TEXT SHOWN ▸
______________________________

Complete step by step solution:

First, let's try to understand the basic double replacement reaction between nitric acid ($HN{{O}_{3}}$) and sodium hydroxide (NaOH). Here, Sodium hydroxide is a base and nitric acid is an acid. The general equation for an acid-base reaction is
base + acid → salt + water.
Therefore, the reaction between nitric acid and sodium hydroxide can be written as:
$HN{{O}_{3}}+NaOH\to NaN{{O}_{3}}+{{H}_{2}}O$
It is also an example of neutralization reaction. A neutralization reaction is one in which a strong acid and strong base react with each other to yield salt and water molecules.
In a neutralization reaction, there is a combination of ${{H}^{+}}$ ions and $O{{H}^{-}}$ ions to form water.
The heat of neutralization is the change in enthalpy (heat) that occurs when one equivalent of an acid and one equivalent of a base undergo a neutralization reaction to form water and a salt. It is also defined as the energy released with the formation of 1 mole of water.
The heat of neutralization can be calculated using the formula,
Q = mcΔT
where, Q = the heat of neutralization,
m = the mass of solution
c = the specific heat capacity for aqueous solutions, 4.1814 Joules
ΔT = the change in temperature (measured using your calorimeter)
For the above reaction,
Mass of solution (m) = 150 + 150 = 300g.
Since, density of water = 1g/mL. Therefore, mass = volume.
Therefore, total heat produced (Q) = 300g × 1cal.× (28.77-25.35)

______________________________

REQUIRED TASKS ▸
A. Based on the text on the nitric acid and sodium hydroxide reaction, decide whether each statement agrees with it: (i) sodium hydroxide is the base in the reaction; (ii) the mass of solution used in the calculation is 150 g; (iii) heat of neutralization is also defined as the energy released when 1 mole of water forms. For each, answer yes or no and quote the words of the text that decide it.
B. Turn part of the records below into a numbered list: begin at the line that contains "At what coordinates should I click to accomplish: Enable", stop after the line that contains "Looking at the screenshot, I should point(1453,574).", and leave out any blank lines.

Dataset excerpt ▸
______________________________

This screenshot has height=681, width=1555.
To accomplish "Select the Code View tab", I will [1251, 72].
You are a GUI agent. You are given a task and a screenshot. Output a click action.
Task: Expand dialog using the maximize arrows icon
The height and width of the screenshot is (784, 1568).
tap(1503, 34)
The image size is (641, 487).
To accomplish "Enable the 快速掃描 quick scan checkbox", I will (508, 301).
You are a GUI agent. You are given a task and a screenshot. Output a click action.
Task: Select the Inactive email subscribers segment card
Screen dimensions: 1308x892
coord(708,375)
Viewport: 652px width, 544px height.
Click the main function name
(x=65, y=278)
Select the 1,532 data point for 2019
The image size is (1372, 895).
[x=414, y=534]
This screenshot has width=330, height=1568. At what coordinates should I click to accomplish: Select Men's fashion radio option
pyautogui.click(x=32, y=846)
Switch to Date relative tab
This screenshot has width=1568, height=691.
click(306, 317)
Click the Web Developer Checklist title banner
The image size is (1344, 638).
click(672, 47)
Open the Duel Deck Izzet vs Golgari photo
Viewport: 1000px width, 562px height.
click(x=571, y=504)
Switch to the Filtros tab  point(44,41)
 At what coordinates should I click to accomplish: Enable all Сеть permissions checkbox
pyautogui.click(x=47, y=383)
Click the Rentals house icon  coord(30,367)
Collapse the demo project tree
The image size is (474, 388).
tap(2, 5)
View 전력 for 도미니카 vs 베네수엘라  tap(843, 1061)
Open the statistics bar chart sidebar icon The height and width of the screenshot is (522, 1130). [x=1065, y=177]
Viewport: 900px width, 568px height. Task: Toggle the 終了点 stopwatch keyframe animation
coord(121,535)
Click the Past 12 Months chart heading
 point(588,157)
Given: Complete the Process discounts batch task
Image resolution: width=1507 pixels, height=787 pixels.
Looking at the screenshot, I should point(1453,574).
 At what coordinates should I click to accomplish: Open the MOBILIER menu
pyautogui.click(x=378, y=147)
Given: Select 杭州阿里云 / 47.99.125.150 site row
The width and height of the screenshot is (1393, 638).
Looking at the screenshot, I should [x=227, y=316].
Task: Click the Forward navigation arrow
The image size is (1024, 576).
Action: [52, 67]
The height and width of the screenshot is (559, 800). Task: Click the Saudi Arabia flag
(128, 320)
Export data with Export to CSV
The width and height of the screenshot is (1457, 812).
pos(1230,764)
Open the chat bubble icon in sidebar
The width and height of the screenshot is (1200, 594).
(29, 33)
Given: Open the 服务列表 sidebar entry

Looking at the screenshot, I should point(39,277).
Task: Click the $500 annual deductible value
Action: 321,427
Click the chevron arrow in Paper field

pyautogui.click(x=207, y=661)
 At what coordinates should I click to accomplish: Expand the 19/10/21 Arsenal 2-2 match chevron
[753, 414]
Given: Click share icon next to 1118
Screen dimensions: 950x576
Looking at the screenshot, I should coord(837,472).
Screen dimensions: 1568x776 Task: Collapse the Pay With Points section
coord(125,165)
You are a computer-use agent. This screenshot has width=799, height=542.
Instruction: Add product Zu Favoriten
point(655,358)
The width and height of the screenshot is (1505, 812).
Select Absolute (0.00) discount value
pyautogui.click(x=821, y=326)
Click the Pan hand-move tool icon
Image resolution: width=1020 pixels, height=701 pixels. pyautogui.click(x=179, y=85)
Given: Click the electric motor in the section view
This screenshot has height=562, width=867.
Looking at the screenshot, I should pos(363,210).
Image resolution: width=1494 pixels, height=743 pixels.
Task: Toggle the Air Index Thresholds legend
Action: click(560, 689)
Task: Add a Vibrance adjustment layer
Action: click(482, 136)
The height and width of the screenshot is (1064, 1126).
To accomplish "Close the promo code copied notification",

______________________________

ANSWER SET ▸
A.
(i) Yes: "Sodium hydroxide is a base and nitric acid is an acid."
(ii) No: "Mass of solution (m) = 150 + 150 = 300g."
(iii) Yes: "It is also defined as the energy released with the formation of 1 mole of water."

B.
1.  At what coordinates should I click to accomplish: Enable all Сеть permissions checkbox
2. pyautogui.click(x=47, y=383)
3. Click the Rentals house icon  coord(30,367)
4. Collapse the demo project tree
5. The image size is (474, 388).
6. tap(2, 5)
7. View 전력 for 도미니카 vs 베네수엘라  tap(843, 1061)
8. Open the statistics bar chart sidebar icon The height and width of the screenshot is (522, 1130). [x=1065, y=177]
9. Viewport: 900px width, 568px height. Task: Toggle the 終了点 stopwatch keyframe animation
10. coord(121,535)
11. Click the Past 12 Months chart heading
12.  point(588,157)
13. Given: Complete the Process discounts batch task
14. Image resolution: width=1507 pixels, height=787 pixels.
15. Looking at the screenshot, I should point(1453,574).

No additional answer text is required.